Could Being Wrong Save Your Relationships?

One of the most amazing tools of Access Consciousness™ is the willingness and ability to be wrong.

How can this be true, when most of us have spent our entire lives trying to escape being wrong? Some of us are so convinced we are truly and inescapably wrong that we’re desperate to be right.

Sometimes that drive to be right can even express itself as a desperation to be wrong, because then at least we’ll be right about the one thing we can be right about—that we’re wrong. By being wrong we’ll be right that we are wrong. We’ll reach the safety of that impenetrable fortress of being absolutely totally irrevocably right and not have to risk any vulnerability ever again.

As Access Founder and best selling author Gary Douglas puts it, “The only time you know you’re right is when you’re wrong.” He calls it “the rightness of the wrongness of you.”

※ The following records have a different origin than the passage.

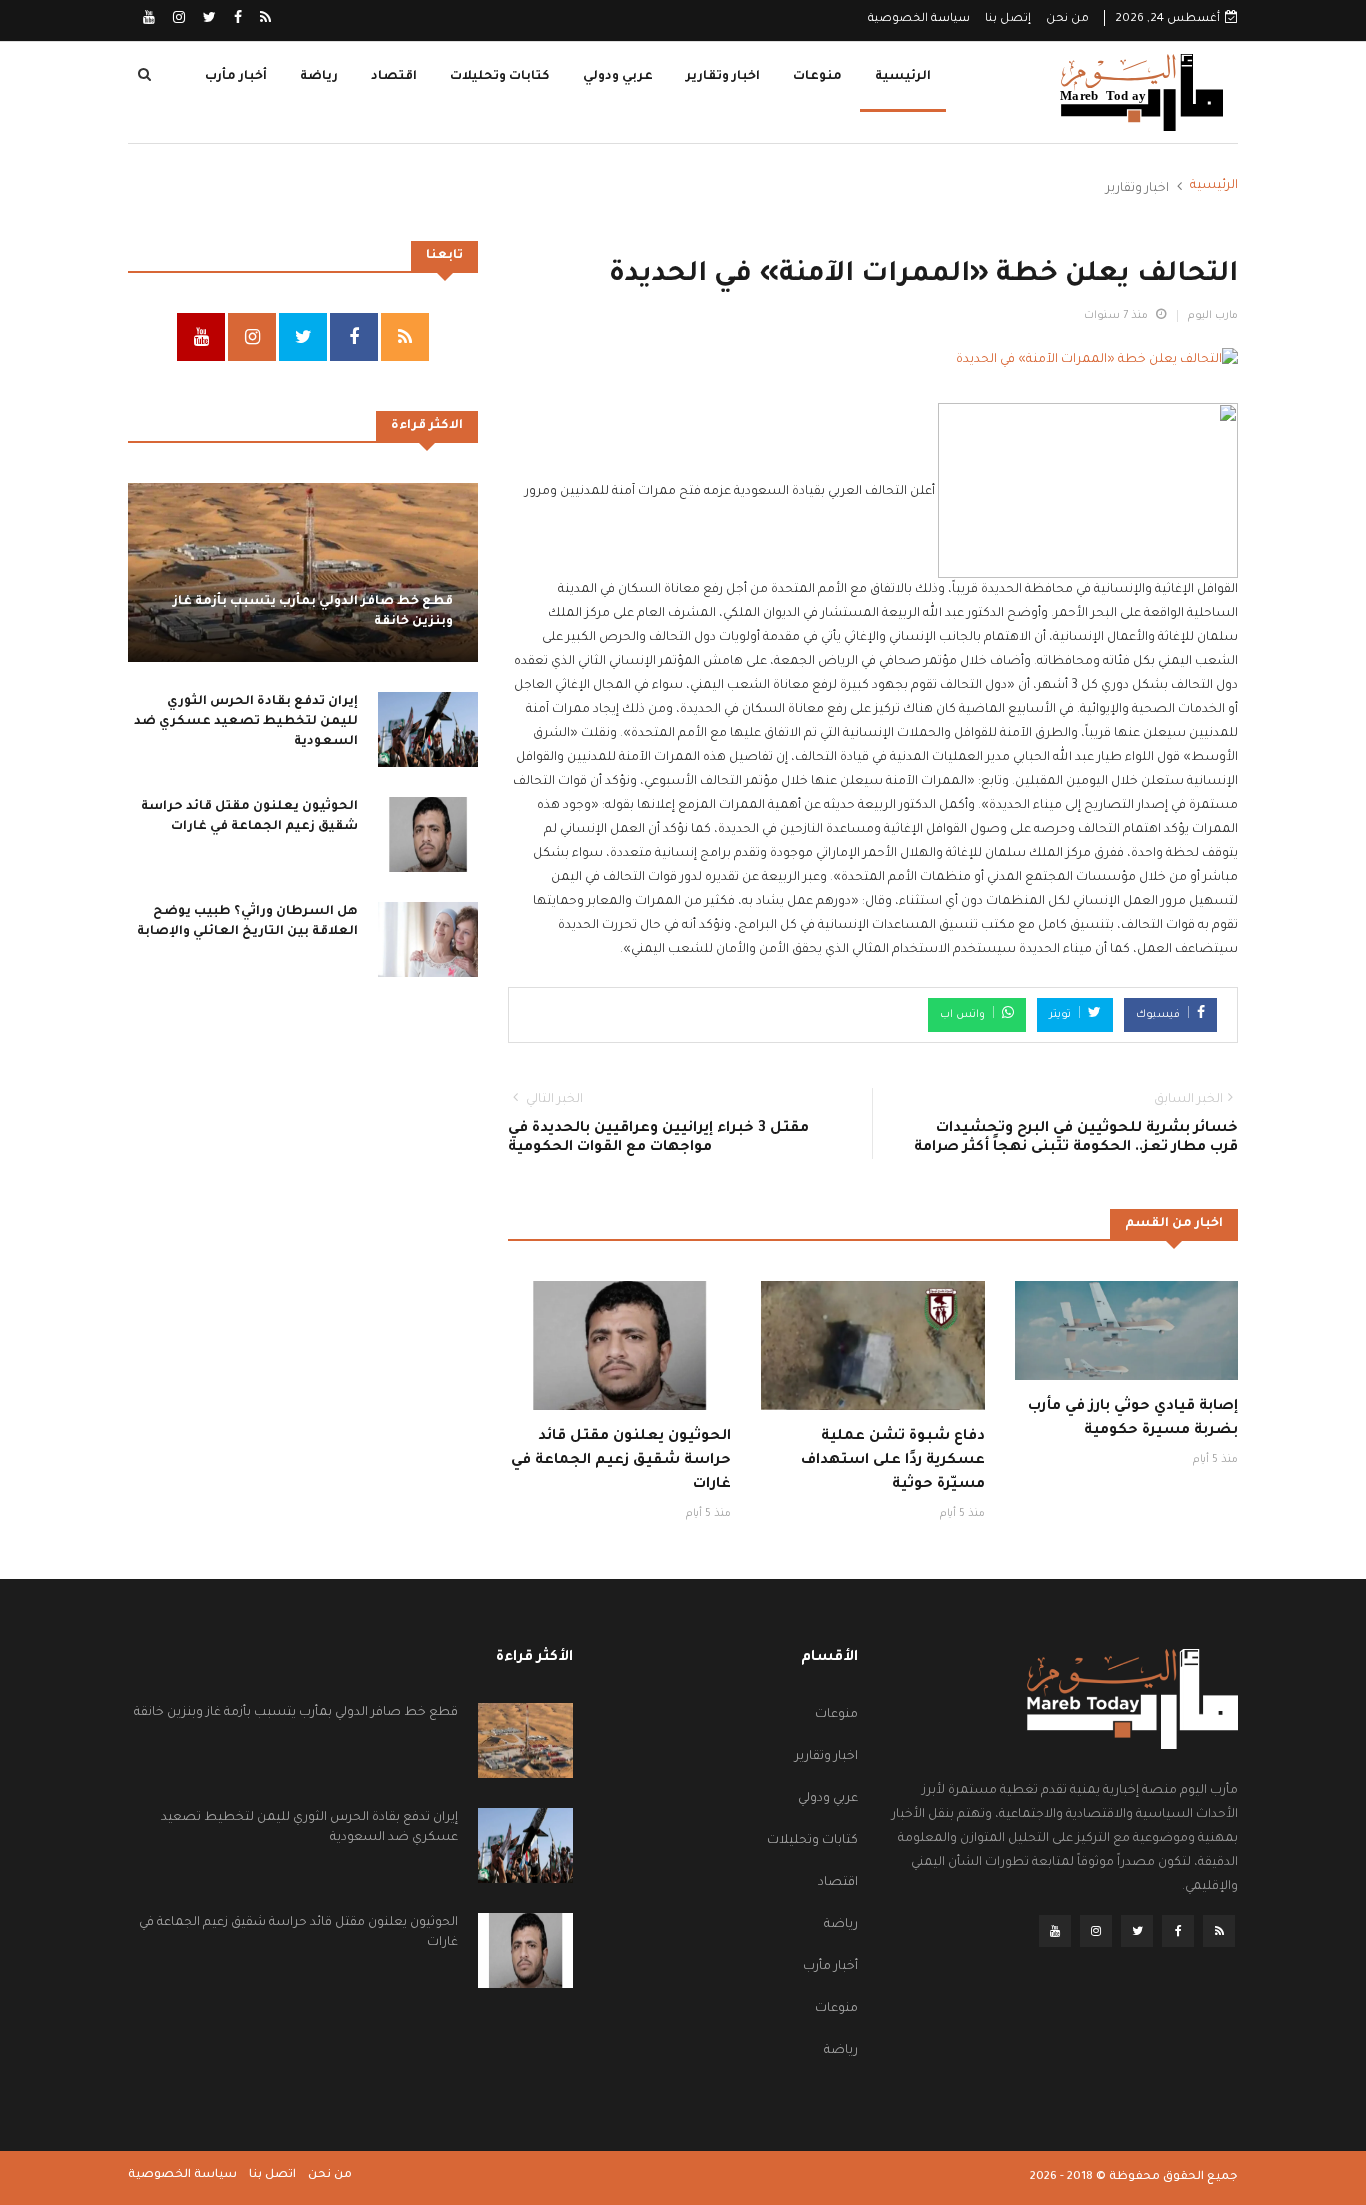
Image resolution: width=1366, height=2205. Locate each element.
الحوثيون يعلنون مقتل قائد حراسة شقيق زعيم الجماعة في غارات (621, 1461)
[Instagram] (177, 20)
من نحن (1067, 19)
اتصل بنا (272, 2175)
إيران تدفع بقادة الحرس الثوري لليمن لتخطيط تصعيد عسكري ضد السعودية (246, 722)
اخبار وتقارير (723, 77)
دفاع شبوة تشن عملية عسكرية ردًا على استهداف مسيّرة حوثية (893, 1461)
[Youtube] (149, 20)
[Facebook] (236, 20)
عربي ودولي (618, 77)
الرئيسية (903, 77)
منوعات (817, 77)
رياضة (319, 77)
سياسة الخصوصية (919, 19)
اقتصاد (394, 77)
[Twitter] (208, 20)
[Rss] (264, 20)
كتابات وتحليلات (500, 77)
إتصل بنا (1008, 19)
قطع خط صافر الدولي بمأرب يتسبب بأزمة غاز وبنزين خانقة (296, 1713)
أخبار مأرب (236, 77)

Crazy, eh? Without a doubt! But if the world functioned on thinking, logic, and figuring it out, would you still be looking to fix what you cannot make work in your life? Would you consider the possibility that the further reaches of your “crazy mind” are a far more likely source of the limitations that bind?

If you’d be willing to be crazy enough to try a tool that is admittedly crazy according to this reality, but really works, here’s how it goes.

Whenever you have an upset in a relationship with someone (especially one caused by your insistence on being right about what you believe to be true), what you say is this:

“You’re right. I’m wrong. I’m sorry.”

Douglas gave this tool to a client who used it with great success. “Help!” she called to him in desperation. “My mother is driving me crazy and I’m here for another week! What can I do?”

The woman was visiting her mother on an isolated Caribbean island and had another week of living with a “born-again born-again,” a fundamental Christian who had been saved not once, but twice.

“Tell her she’s right, you’re wrong,” advised Douglas.

“But I’m not wrong!” wailed the woman.

“I didn’t say you were wrong. I said to tell her that you’re wrong. That is her point of view.”

Once the woman realized she was just acknowledging the point of view her mother already had, she could do it, and she had the best visit with her mother she’d ever had. Not only that, but when she left her mother gave her $5,000.

Now, there’s no guarantee you’ll receive $5000 the first time you’re willing to be wrong—but it is guaranteed that your insistence on being right has been costing you plenty.

“There is no freedom in being right,” observes Douglas. “There is only freedom in being wrong.” Once you are willing to be wrong, you have no necessity of defending your point of view, and your ability to perceive, know, be, and receive becomes much greater.

If you insist on being right, no information that doesn’t match that point of view—the judgment, conclusion, or decision you have made—can come into your awareness. That awareness you block by insisting on being right keeps you from being able to receive everything you’ve been asking for. Ooops! Are you still sure you want to be right?

Another principle of Access Consciousness™ is the acknowledgement that what feels light to you is true, while what feels heavy is a lie. Sometimes Douglas has participants in his seminars repeat the magic sentences: “You’re right, I’m wrong, I’m sorry,” 10 times. At the end of the recitation when he asks the class if they feel heavy or light, the answer is always that they feel lighter. Crazy, perhaps, but true.

There is a further application of this tool. If you’ve really mucked up a relationship by your insistence on being right, you can add a question, “What can I do to make up for the damage I’ve done?”

Most often very little is required. The recipient of the question may be so surprised at hearing someone actually admit to being wrong when everyone they’ve ever met is insistent on being right that they may be stunned into silence.

They may even try to make you, that wrong one, feel better. This occurred with the woman in the story above. “You’re not wrong, dear,” her mother told her. “You’re just mistaken.”

Would you be willing to be wrong if it could make things go so much easier in your life?